WHAT YOU WILL DO »
1) In the text on the Labour General Secretary contest, who does Dan Hodges say has the support of the leader's office?
2) Extend the text on the Labour General Secretary contest with a few more paragraphs, starting right after its final sentence.

TEXT PASSAGE »
--- Begin ---

It is difficult to imagine a potentially more difficult thankless job than that of Labour Party General Secretary. Except perhaps Leader of the Opposition, England football manager, or chief election strategist for the Liberal Democrats in 2015.

Dan Hodges had a good scoop for the New Statesman about the Labour General Secretary stakes yesterday. Hodges’ call is that Chris Lennie has the support of the leader’s office and so is set to get the job is a credible one, consistent with the word around Westminster over the last week.

But is it really a done deal – or might reaction to this premature pre-announcement yet affect the outcome? Mark Ferguson was first to argue that it should – by pointing out the apparently stark clash between Monday’s news about the top party job and the major speech which Ed Miliband gave on changing the party’s culture last weekend.

There are two reasons that this.

Firstly, it is surely fair to describe Chris Lennie as the candidate of continuity, rather than change.

There are always both pros and cons in that. The current assistant general secretary is obviously well informed about the current personnel, structures, processes and culture of the party. He has particularly had lead responsibility for the party’s fundraising effort, where both the leader and new general secretary will be aware of the need to significantly rebuild Labour’s ability to raise resources, given that non-union funding has almost entirely dried up.

This continuity choice might well represent an attempt for the leader’s office to accommodate and so improve fractious relations with current senior party staff.

--- End ---

EXTRACTED ENTRIES »
--- Begin ---

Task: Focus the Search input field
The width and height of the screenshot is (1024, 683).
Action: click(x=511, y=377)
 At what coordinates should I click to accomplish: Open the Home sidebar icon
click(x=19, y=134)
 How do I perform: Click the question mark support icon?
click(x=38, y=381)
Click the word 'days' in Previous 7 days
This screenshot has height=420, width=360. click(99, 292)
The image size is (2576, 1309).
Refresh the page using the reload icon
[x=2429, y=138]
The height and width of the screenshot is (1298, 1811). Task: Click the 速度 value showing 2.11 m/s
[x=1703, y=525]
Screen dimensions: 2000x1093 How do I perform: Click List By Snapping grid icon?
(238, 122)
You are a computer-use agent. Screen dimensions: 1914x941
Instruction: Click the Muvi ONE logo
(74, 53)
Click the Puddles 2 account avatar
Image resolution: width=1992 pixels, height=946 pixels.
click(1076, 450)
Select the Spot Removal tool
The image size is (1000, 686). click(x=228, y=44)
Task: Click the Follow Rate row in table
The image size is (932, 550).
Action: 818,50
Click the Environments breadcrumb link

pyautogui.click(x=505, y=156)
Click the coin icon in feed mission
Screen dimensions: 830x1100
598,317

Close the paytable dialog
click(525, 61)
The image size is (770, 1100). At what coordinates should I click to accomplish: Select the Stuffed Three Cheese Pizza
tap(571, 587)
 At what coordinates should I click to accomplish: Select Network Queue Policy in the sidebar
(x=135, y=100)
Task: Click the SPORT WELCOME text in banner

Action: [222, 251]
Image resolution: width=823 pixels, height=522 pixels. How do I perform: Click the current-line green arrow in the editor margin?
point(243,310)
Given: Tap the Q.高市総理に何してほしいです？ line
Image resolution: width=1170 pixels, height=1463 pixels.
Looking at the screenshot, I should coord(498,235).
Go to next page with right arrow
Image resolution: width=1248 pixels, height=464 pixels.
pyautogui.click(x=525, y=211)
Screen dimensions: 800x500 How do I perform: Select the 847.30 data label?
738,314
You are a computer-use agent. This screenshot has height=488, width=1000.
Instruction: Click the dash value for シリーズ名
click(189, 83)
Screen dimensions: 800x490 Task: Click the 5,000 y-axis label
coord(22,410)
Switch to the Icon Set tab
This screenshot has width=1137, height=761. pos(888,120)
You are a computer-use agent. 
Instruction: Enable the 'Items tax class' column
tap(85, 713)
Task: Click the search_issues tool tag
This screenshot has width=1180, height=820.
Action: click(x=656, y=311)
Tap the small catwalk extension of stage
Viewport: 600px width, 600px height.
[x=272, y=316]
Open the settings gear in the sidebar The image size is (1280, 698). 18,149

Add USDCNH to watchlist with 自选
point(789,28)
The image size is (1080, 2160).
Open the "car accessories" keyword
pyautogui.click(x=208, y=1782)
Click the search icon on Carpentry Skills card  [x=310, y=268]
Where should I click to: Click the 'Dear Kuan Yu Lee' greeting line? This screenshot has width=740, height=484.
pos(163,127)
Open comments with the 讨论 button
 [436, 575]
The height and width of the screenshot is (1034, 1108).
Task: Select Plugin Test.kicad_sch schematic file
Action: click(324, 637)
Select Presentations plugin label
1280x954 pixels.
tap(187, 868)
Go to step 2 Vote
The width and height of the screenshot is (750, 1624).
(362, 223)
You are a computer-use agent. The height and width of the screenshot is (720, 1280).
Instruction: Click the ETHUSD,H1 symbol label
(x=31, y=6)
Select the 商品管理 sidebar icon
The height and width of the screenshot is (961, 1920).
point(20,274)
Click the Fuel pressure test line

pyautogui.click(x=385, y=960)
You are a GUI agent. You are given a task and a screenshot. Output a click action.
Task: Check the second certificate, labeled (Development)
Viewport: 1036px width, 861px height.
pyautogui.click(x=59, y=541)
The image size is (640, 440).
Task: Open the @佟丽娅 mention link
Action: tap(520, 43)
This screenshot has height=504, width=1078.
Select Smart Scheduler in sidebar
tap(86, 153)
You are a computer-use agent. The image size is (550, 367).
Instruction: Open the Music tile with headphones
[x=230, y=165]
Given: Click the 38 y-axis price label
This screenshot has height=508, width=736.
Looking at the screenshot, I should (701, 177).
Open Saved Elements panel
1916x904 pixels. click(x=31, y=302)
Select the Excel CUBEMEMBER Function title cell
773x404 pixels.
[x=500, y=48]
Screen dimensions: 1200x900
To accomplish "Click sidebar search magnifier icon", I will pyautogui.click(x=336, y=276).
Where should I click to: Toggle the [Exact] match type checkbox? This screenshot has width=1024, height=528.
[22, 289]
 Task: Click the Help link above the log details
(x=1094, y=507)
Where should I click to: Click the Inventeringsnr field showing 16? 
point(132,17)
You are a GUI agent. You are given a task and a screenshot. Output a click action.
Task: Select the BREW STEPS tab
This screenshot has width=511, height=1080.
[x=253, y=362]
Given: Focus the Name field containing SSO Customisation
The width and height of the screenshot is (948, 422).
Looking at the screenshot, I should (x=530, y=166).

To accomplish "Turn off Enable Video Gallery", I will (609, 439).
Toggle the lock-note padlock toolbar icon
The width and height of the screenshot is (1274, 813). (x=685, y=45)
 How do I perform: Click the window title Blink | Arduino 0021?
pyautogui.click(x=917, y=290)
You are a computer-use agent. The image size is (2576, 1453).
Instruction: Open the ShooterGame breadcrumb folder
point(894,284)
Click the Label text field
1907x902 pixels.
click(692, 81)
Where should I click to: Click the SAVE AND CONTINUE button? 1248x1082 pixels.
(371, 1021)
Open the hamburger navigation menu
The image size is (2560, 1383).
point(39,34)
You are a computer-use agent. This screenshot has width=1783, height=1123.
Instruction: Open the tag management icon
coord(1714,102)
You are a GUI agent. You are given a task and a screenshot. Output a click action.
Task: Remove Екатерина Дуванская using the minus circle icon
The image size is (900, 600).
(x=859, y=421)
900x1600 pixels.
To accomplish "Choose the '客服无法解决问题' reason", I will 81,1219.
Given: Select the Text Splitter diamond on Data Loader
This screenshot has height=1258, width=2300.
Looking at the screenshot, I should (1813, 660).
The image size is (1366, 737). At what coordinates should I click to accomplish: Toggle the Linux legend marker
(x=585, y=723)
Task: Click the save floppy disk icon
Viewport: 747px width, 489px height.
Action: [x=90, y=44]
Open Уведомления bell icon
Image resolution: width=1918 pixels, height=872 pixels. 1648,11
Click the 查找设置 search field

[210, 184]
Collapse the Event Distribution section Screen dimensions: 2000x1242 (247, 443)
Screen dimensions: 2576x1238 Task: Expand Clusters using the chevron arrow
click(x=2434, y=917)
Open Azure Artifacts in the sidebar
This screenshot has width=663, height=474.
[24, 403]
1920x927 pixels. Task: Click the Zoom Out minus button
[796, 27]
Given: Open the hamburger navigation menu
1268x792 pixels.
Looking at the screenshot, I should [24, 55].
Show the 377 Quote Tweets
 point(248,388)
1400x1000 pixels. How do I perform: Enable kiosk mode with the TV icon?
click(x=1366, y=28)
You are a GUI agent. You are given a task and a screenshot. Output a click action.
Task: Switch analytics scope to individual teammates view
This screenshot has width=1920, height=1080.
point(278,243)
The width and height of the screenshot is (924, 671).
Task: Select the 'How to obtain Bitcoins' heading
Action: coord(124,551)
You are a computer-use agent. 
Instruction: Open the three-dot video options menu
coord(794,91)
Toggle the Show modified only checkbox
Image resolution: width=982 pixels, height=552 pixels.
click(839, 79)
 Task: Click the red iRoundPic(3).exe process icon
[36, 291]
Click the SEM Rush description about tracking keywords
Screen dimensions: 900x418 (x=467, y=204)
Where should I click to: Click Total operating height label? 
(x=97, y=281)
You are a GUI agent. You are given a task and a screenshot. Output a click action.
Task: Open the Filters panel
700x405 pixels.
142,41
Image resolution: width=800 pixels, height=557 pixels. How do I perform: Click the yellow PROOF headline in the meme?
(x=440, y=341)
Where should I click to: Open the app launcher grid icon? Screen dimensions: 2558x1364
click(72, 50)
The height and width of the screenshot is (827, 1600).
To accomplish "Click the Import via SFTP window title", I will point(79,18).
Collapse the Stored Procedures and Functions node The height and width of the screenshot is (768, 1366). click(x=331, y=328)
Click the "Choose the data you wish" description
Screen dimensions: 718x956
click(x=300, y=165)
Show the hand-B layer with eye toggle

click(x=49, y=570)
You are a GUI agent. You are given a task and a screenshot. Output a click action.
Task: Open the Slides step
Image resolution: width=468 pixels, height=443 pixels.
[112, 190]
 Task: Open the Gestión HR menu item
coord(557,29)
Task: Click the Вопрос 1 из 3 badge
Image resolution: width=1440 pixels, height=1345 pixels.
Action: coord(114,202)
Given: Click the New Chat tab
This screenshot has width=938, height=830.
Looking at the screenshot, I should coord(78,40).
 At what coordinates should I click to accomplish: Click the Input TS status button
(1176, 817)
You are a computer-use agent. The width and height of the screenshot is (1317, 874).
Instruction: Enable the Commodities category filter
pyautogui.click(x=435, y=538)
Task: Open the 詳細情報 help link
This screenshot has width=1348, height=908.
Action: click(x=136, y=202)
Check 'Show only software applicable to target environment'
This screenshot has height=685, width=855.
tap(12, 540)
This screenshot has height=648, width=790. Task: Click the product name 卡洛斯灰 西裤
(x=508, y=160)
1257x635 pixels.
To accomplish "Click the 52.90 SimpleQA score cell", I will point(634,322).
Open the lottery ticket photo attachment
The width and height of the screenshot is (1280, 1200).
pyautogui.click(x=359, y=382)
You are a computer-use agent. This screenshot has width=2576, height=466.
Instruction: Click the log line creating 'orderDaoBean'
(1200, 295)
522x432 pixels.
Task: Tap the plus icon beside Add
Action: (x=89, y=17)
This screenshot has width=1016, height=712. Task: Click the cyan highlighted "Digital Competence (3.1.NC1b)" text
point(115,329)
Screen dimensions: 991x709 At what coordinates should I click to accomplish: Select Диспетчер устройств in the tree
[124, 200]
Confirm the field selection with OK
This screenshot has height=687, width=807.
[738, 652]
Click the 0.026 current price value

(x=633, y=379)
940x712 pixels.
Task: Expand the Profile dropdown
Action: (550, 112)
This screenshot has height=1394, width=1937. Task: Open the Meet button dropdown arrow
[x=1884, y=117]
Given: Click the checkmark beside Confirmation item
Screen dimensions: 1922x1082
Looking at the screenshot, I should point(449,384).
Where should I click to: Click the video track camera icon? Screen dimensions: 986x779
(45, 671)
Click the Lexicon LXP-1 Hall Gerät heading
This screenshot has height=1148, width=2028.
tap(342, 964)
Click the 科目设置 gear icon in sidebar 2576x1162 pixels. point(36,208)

--- End ---

RESPONSE LIST »
1) Chris Lennie

2)
But observers will legitimately ask whether the trade-off is to blunt the scale of cultural and organisational change which the Refounding Labour – so it would be up to the leader – and his new General Secretary – to signpost very clearly that the ‘change’ vision will be carried through.

It is hardly any secret in Westminster that relations between Ed Miliband and Victoria Street have been difficult over the last year. The shared perception across most of the five rival leadership campaigns was that party HQ was doing whatever they felt they legitimately could do to assist the frontrunner. The new “Ed” biography by Mehdi Hasan and James MacIntyre reports some of the detail of how party staff struggled to deal with the immediate impact of a surprise result.

The New Labour theory of party management that party HQ is a 100% loyal extension of the leader’s office was set out recently by ex-General Secretary Peter Watt:

“since the clause four debate, party staff have always been 100 per cent loyal to the leader. They have always acted in concert with the leader, the leader’s office or senior team. When they have acted and whatever they have done has been as an extension of the leader’s office. And quite right too!”

Whether this is a good idea or not – and there should be some limits – I doubt anybody, whatever their own personal politics, could seriously describe that as 100% the actualite over the last year.

Will Straw and Nick Anstead argued cogently in a Fabian pamphlet ‘The Change We Need’ back in 2009 that Labour needed a “cultural glasnost” in its internal culture. This chimes with what the leader himself has argued. Would the Lennie appointment perhaps reflect the counter-intuitive hypothesis in the leader’s office that Labour’s Gorbachev will also be found from within the current party HQ regime?

Secondly, and perhaps more importantly, is the question of how the merits of the different possible candidates will be assessed. Hodges’ report quotes a “senior party official” suggesting that the most impressive alternative candidates will be excluded from the shortlist, precisely for that reason:

“Ed’s team have moved heavily behind Chris,” said the source. “The only serious opposition was McNicol, which is why he won’t be included on the shortlist.”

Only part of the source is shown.